本文:
私が実際に経験したり、医療関係の仲間から聞いたエピソードです。

 また、投稿した時の実際にあったエピソードです。
Hypertension Researchという日本高血圧学会の英文誌に掲載された論文に対するコメントのやりとりです。
 解析されているデータに不備があったので、
"According to the patient numbers and the values presented in Figure 5,
uLFABP had been measured only in a part of the participants
(at most 6 out of 20) from both Feb and Ben groups, which had different baseline uLFABP levels.
The difference would have reflected renal impairment, and the effect of renal impairment needs to be considered in the analyses. "
というデータ解析に問題があるという内容を含んだコメントを書き、
Cover letterにも
"Numbers of patients with urinary liver-type fatty acid binding protein measurement would be too few to obtain any conclusion, and potential effect of renal impairment needs to be considered in the analysis."
と内容の不備を指摘するコメントを投稿しました。

 このようにデータ解析に問題がある場合は、そのコメントを掲載するのが
科学雑誌としての一般的な対応です。

しかし、査読者からのコメントは以下で掲載拒否でした!
”Reviewer(s)' Comments to Author:

The discussion does not seem fruitful because the number of study subjects was small.”

学習資料:
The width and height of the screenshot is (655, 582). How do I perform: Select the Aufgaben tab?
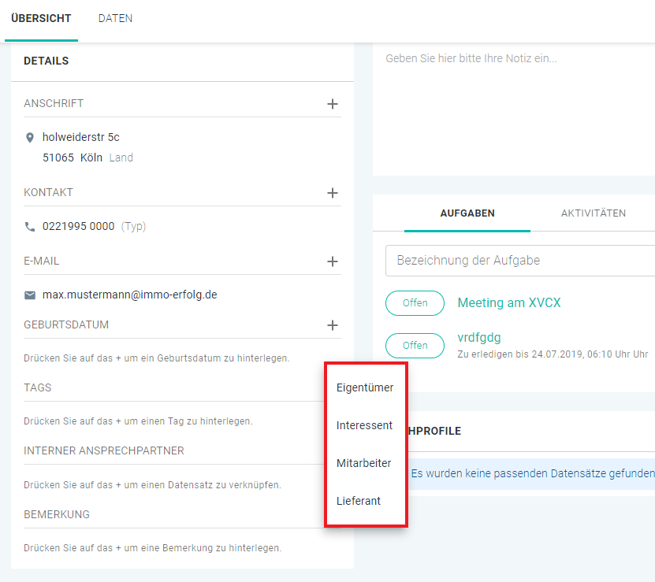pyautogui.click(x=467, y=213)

==

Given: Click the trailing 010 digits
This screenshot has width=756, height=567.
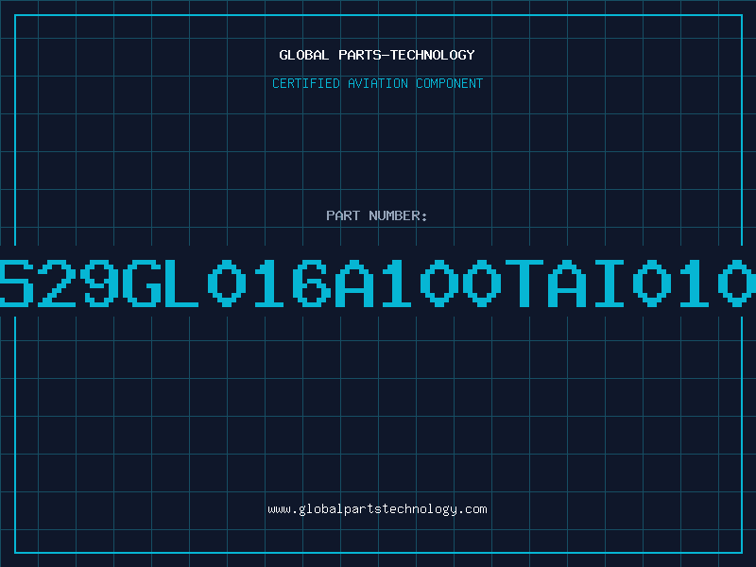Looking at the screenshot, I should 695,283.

設問:
本文について、次の問いに答えてください。
(a) コメントを投稿した論文は、どの学会のどの英文誌に掲載されたものか。
(b) コメントによると、uLFABPが測定されていたのは、各群20人のうち多くて何人か。
(c) 査読者は、議論が実りあるものにならないと考える理由として何を挙げたか。

解答:
(a) 日本高血圧学会の英文誌「Hypertension Research」。
(b) 多くて6人。
(c) 研究対象者の数が少ないこと。